1.  We can build more with less . It’s an easily grasped concept. Put less steel into cars and less concrete into houses, and their carbon footprints will shrink accordingly. And the benefits quickly scale up. A team of researchers led by Stefan Pauliuk at the University of Freiburg recently calculated that constructing lighter and smaller products, combined with more intense material use and some behavioral shifts, could cut emissions from home construction and transportation by between one and two thirds .

2.  An economy of sharing doesn’t need world-changing tech. What makes dematerialization stand out from other climate strategies, writes Pauliuk at Carbon Brief , is that “the technologies are all in place and we could begin making the gains identified by our research almost at once.” Dematerialization encompasses a basket of mutually-advantageous strategies. For vehicles, it includes ride- and car-sharing services, which in turn mean vehicles can be built smaller for specific journeys, rather than the all-purpose SUVs favored today.

3.  Our future lies beyond peak stuff. Andy McAfee, co-director of the MIT Initiative on the Digital Economy, wrote a book in praise of dematerialization in 2019, called More From Less . He points out that as countries industrialize they use a lot of resources, but then rapidly become more efficient. The US had its peak use of timber and paper as far back as 1990.  “I don’t think humanity is at peak stuff yet because there are too many low-income countries that are rapidly growing, rapidly becoming more prosperous,” he told the Harvard Business Review , “But globally we probably hit peak paper in about 2013. So, total human use of paper is finally going down.”

1.  The more we save, the more we use . Noted historian Vaclav Smil believes that dematerialization is subject to the famous Jevon’s Paradox – where efficiency gains in products and processes ultimately make them cheaper and more attractive, boosting overall use. He observed that modern drinks cans use 37% less aluminum than they did decades ago—but that growing sales boosted total aluminum use by over a third. In 2017, a group of MIT researchers examined 57 cases of supposed dematerialization and concluded that “there is no dematerialization occurring even for cases of information technology with rapid technical progress.”

2.  Services won’t save us . Nor will the arrival of digital sharing services, and a move away from production necessarily help, found Blair Fix, an economist at York University, Canada. In a 2019 paper , he found no evidence that shifting economies from the production of goods to the provision of services leads to carbon dematerialization. “Instead, a larger service sector is associated with greater use of fossil fuels and greater carbon emissions per person,” he wrote. “This suggests that ‘dematerialization through services’ is not a valid sustainability policy.”

3.  Circular economies aren’t snowballing . . .yet.
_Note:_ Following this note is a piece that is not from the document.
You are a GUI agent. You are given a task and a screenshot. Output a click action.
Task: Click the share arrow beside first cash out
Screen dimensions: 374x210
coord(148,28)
What if instead of focusing on new products, sustainability efforts instead concentrate on fully utilizing the stuff we’ve already made? The concept of a circular economy goes far beyond recycling, to envisage products that are designed to be repaired, reused , repurposed or dismantled when they reach the end of their (first) useful lives. This can vastly reduce their total energy usage – and save the global economy a trillion dollars annually, according to some estimates. But this long-awaited transition remains elusive, and faces similarly powerful social and cultural barriers to dematerialization efforts.  

1.  SUVs and living room . Dematerialization will only gain traction when people want – and are willing to pay for—smaller, more sustainable products. Instead, average house sizes in many economies have increased: by 150% since 1980 in the US, and by even more in China over a similar period. Meanwhile, today’s chunkier cars are 20 to 30% bigger than similar models a generation ago. Will these trends continue as climate change and energy prices bite?

2.  A supply side crunch. Dematerialization could arrive from the supply side, rather than consumers demanding it. Shortages of processing chips and raw materials for batteries, and rising energy costs, could shift car design towards smaller, more affordable models, while fuel, material, and labor inflation could make mega-mansions similarly unattractive. 

3.  Regulatory action . Some think the first step to having people want less stuff is to regulate advertising. In London, junk food adverts have been banned from the tube network since 2019, avoiding an estimated 100,000 cases of obesity . Climate activists are now calling for similar restrictions on the marketing of high-carbon products.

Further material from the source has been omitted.